We did a quick run to Montreal to have a small birthday celebration with eldest grandson -- we picked up some groceries -- and came home to bed.....hours together in bed...... I even got my picnic lunch of grilled cheese sandwiches and chocolate milk in bed on Sunday.

 BUT

we had planned -- *I* had counted on -- having some anal play.  Sir Steve had told me way back when -- that I had to "practice" so that I would be ready.  And I did practice for awhile !!!  BUT it got boring doing it myself -- and it never seemed to be on our agenda -- and so I stopped -- gave up??? 

Sir Steve had suggested - or I suggested -- honestly I don't remember who suggested - that I bring my 'toy' with me this visit ...... so it was on the agenda and still I didn't practice before coming.  

Saturday driving home from Montreal -- I was aware I had HUGE butterflies in my stomach -- I was anxious / excited / nervous for this time alone with Sir Steve -- for the anal play.  I wanted soooooooooo badly to do this with him.

Sunday morning after some rather hot sex Sir Steve told me to get the toy -- I didn't exactly jump at the idea.  Suddenly it was not a fantasy - it was gonna become reality and I was shy and scared ......... Sir Steve said that we didn't have to  and I shook my head -- I wanted this -- I really did!!!! so I rolled over and grabbed the toy and gave it to him.

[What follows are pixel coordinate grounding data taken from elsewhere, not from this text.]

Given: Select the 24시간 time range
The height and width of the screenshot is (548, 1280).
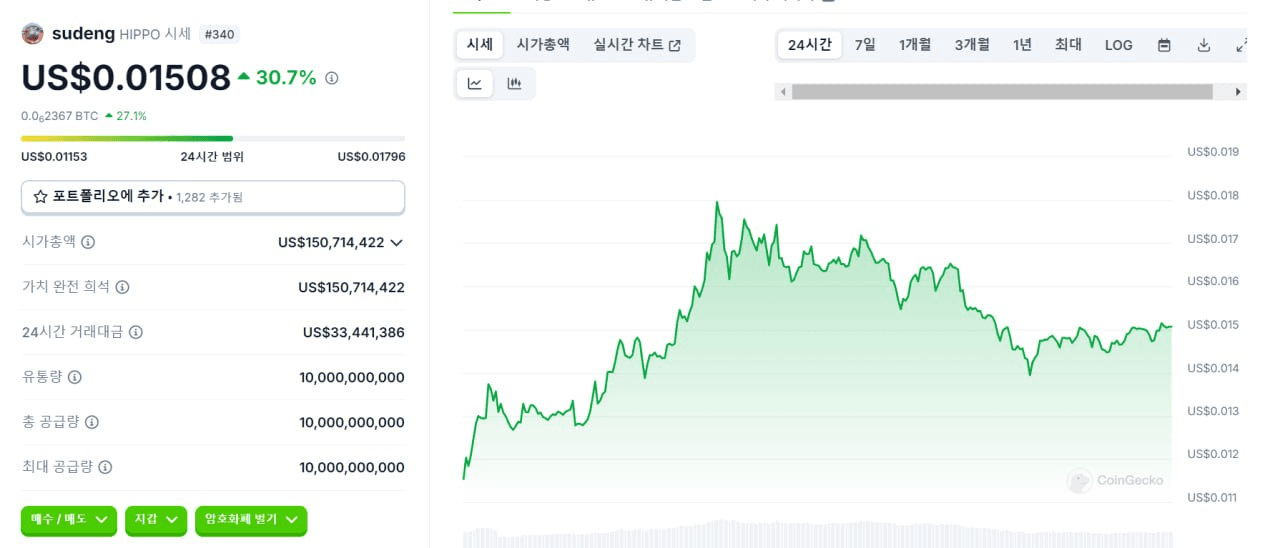Looking at the screenshot, I should coord(809,45).
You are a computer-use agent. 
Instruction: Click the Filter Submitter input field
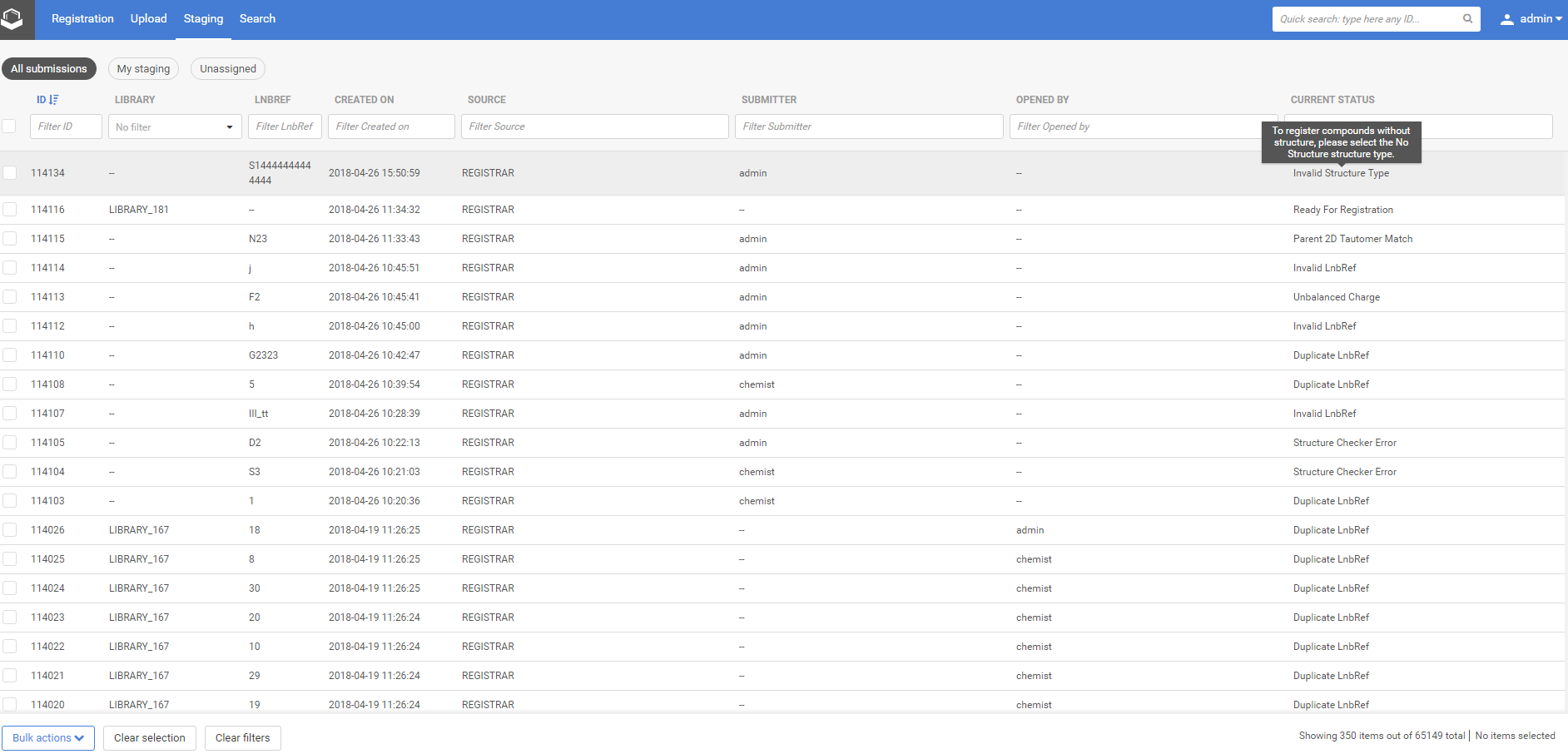[868, 126]
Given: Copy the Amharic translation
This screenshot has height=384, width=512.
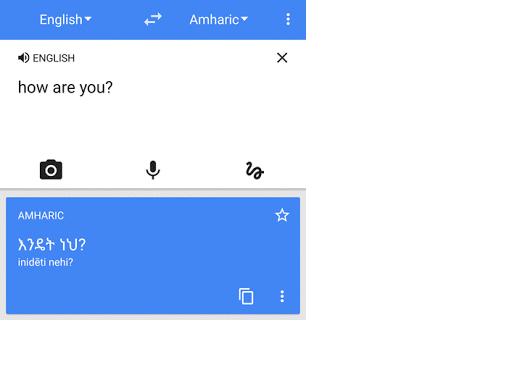Looking at the screenshot, I should [246, 296].

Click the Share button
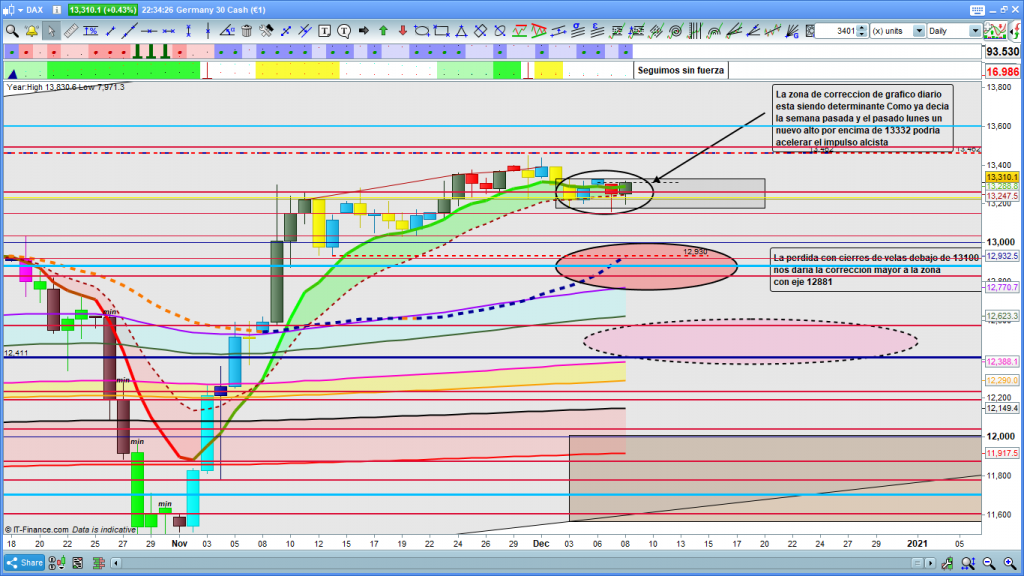pyautogui.click(x=24, y=563)
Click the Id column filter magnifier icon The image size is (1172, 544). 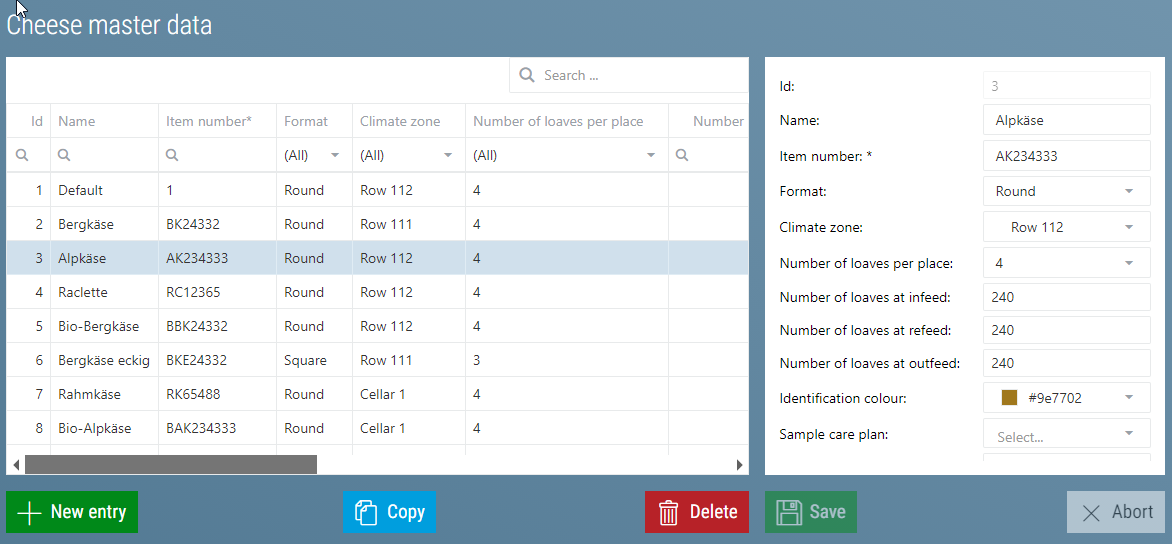(x=22, y=156)
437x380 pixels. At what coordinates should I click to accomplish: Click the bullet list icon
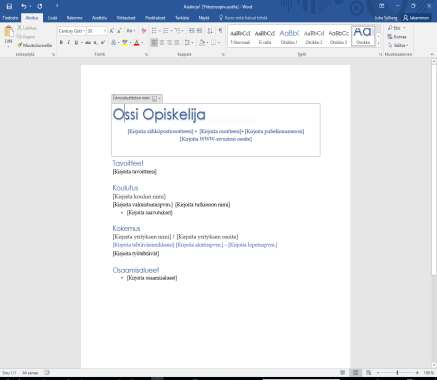click(154, 31)
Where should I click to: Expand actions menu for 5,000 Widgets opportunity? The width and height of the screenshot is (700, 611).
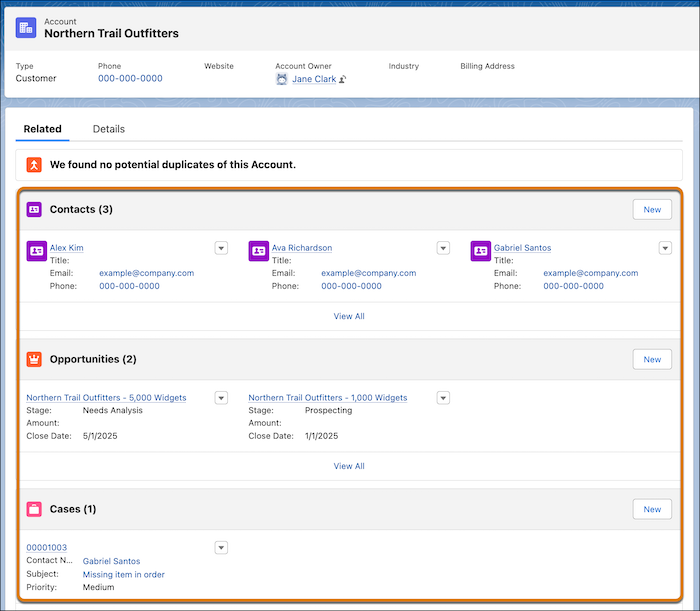221,397
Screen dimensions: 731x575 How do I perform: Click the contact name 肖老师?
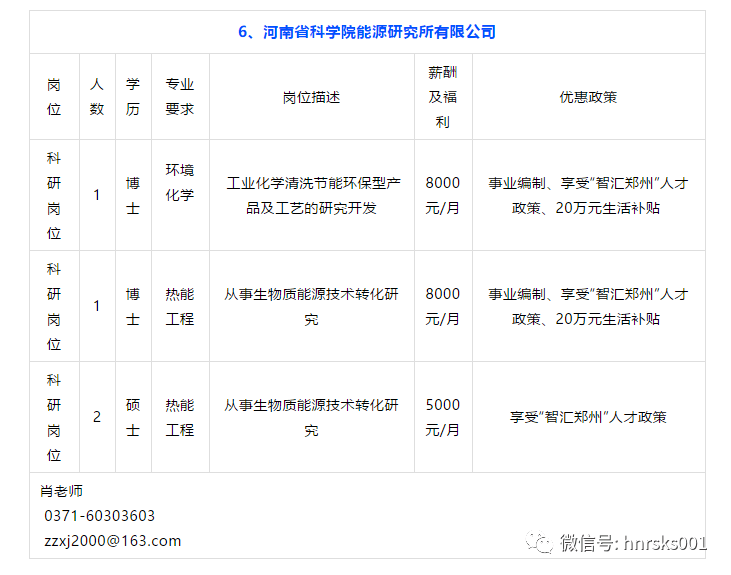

He was gentle and patient -- and more than lovingly understanding -- but it didn't work -- almost worked BUT almost only counts in horseshoes.  I was so disappointed and felt I had let Sir Steve down -- or disappointed him -- something......... cause IF I had kept up my practicing it probably would have worked right??!!! and because I got bored and didn't practice it didn't work.  

And round and round my brain went -- no matter what Sir Steve said -- no matter how reassuring he was -- no matter how much he snuggled and pampered me -- I felt like I had failed him  
AND
I do not handle failure well -- at all !!! 

The toy has been put in a drawer by the bed -- he totally understands bout the boring solo thing -- and has said we will practice together -- and it WILL happen one day....... 

I'm just sorry it didn't happen this weekend ya know -- we get so little private time together.